3/17/2008 4:51:00 PM

0

On Mon, Mar 17, 2008 at 1:42 PM, Marc Heiler <shevegen@linuxmail.org> wrote:
> Anyone of you has a few hints on how to speed up ruby code?
> (Note - not writing it, but running it ;-) )
> If you know a few more hints, please add!

ParseDate#parsedate is expensive - it uses rationals, gcd and other
heavy stuff to convert from [D, M, Y, H, M, S] to timestamp.
Once we did a log merger and we ordered the entries by time. We saved
a lot of processing time by storing the timestamps in the logs along
with the formatted date.
(They were removed afterwards during formatting.)

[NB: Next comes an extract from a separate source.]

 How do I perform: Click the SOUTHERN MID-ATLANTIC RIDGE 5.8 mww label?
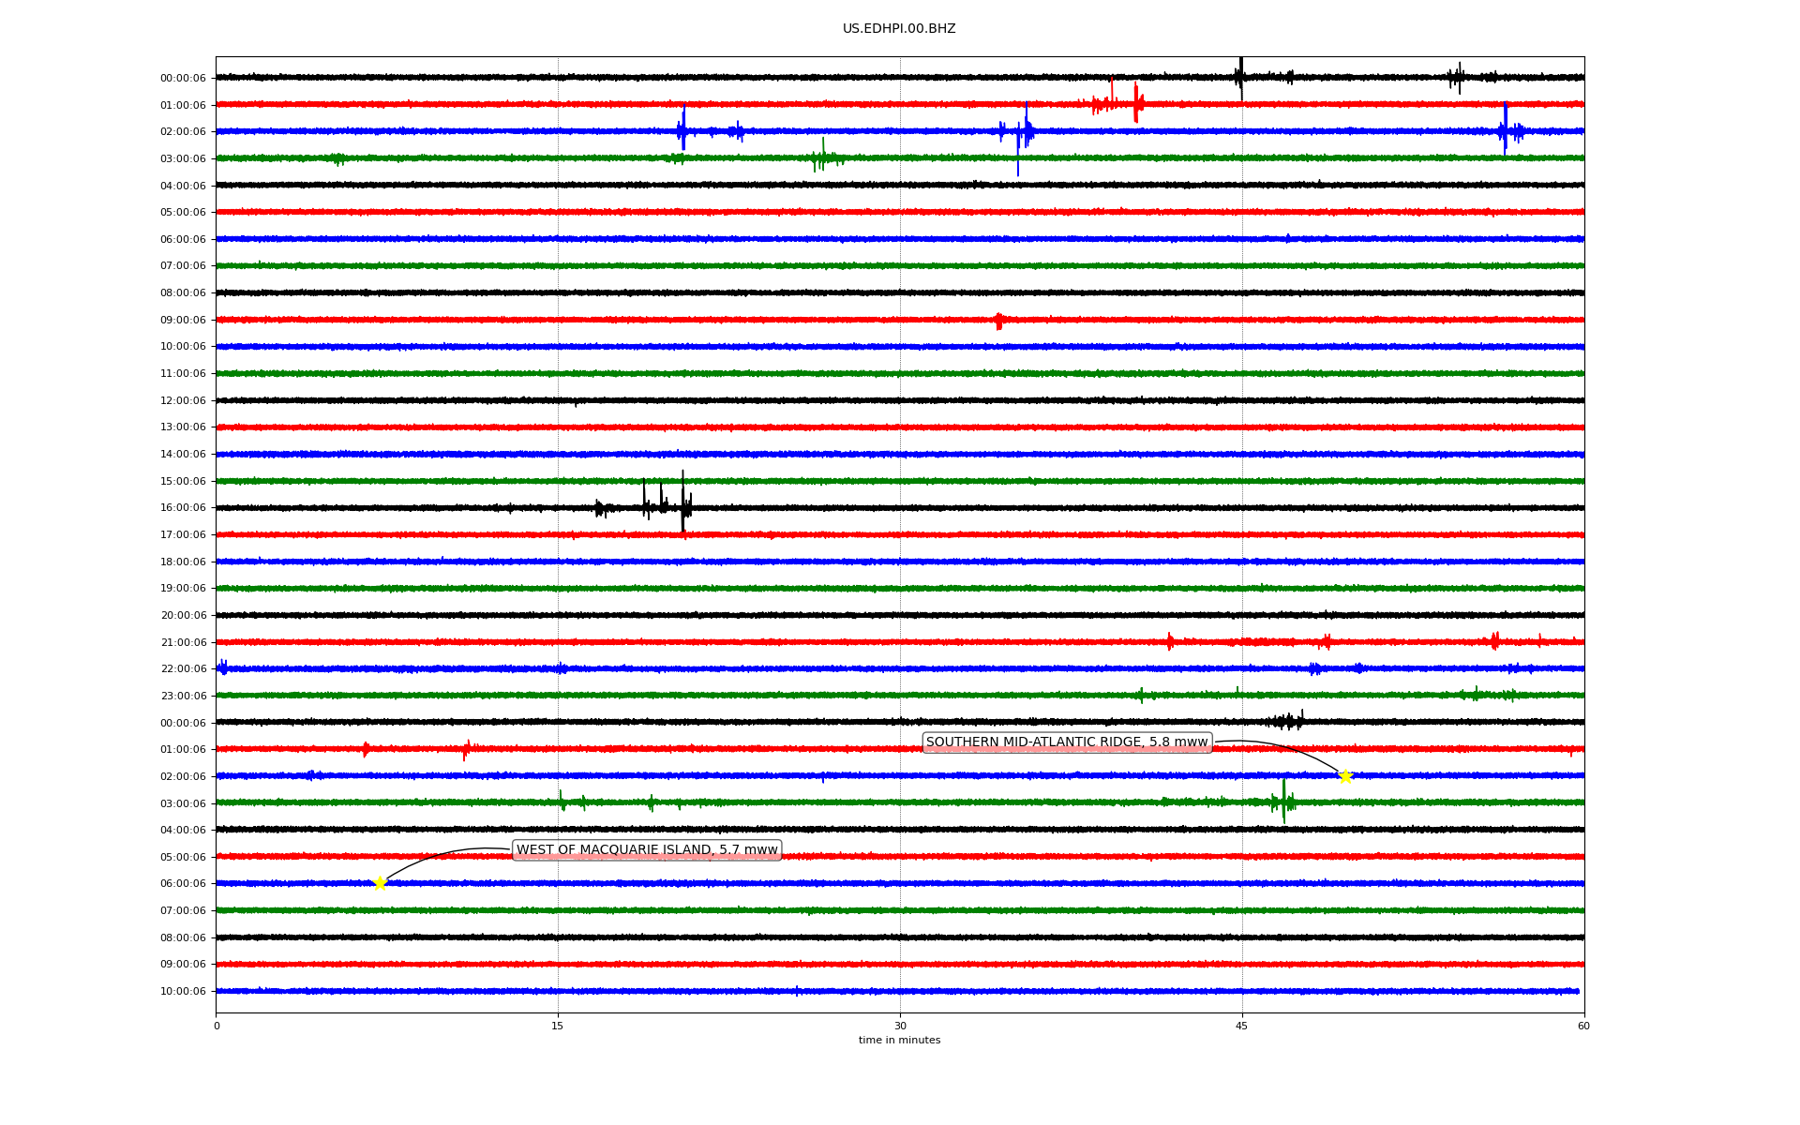[x=1067, y=743]
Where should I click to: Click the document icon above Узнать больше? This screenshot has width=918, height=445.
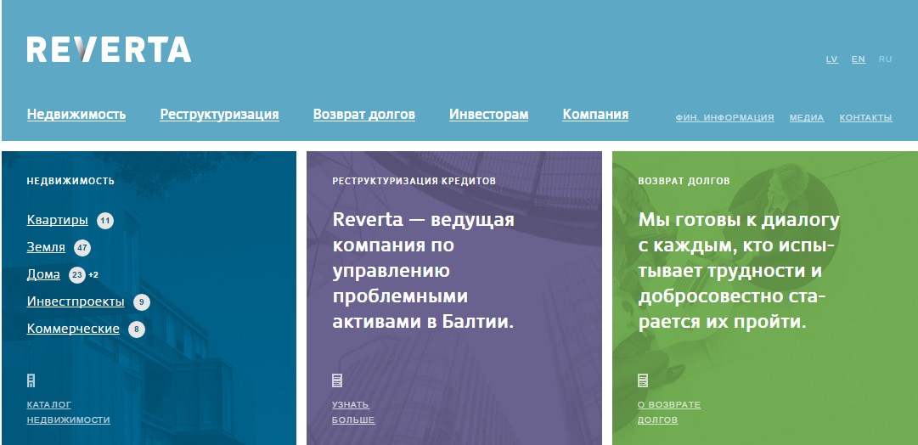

ERB#new is expensive. Cache compiled templates if they are to be reused.

Use /o switch for Regexp literals that contain constant
#{substitutions} (i.e. that do not depend on function parameters)

Gerardo Santana Gómez Garrido

3/17/2008 5:17:00 PM

0

On Mon, Mar 17, 2008 at 12:42 PM, Marc Heiler <shevegen@linuxmail.org> wrote:
> Anyone of you has a few hints on how to speed up ruby code?
> (Note - not writing it, but running it ;-) )
>
> I only have a few hints, like 5... would love to extend it.

When generating text output, using StringIO is faster than using puts
--
Gerardo Santana

Ken Bloom

3/17/2008 5:38:00 PM

0

On Mon, 17 Mar 2008 14:01:51 +0100, Robert Klemme wrote:
> - freeze Strings that you are going to use as Hash keys.

Is that in any way a speedup hint? or is it just a safety hint? What
causes the speedup?

--Ken

--
Ken (Chanoch) Bloom. PhD candidate. Linguistic Cognition Laboratory.
Department of Computer Science. Illinois Institute of Technology.
http://www.iit.edu...

Jano Svitok

3/17/2008 6:08:00 PM

0

On Mon, Mar 17, 2008 at 6:40 PM, Ken Bloom <kbloom@gmail.com> wrote:
> On Mon, 17 Mar 2008 14:01:51 +0100, Robert Klemme wrote:
> > - freeze Strings that you are going to use as Hash keys.
>
> Is that in any way a speedup hint? or is it just a safety hint? What
> causes the speedup?

Otherwise Hash will dup and freeze the String anyway.

http://ruby-doc.org/core/classes/Hash.ht... (What is not
mentioned there is that frozen strings will not be duplicated.)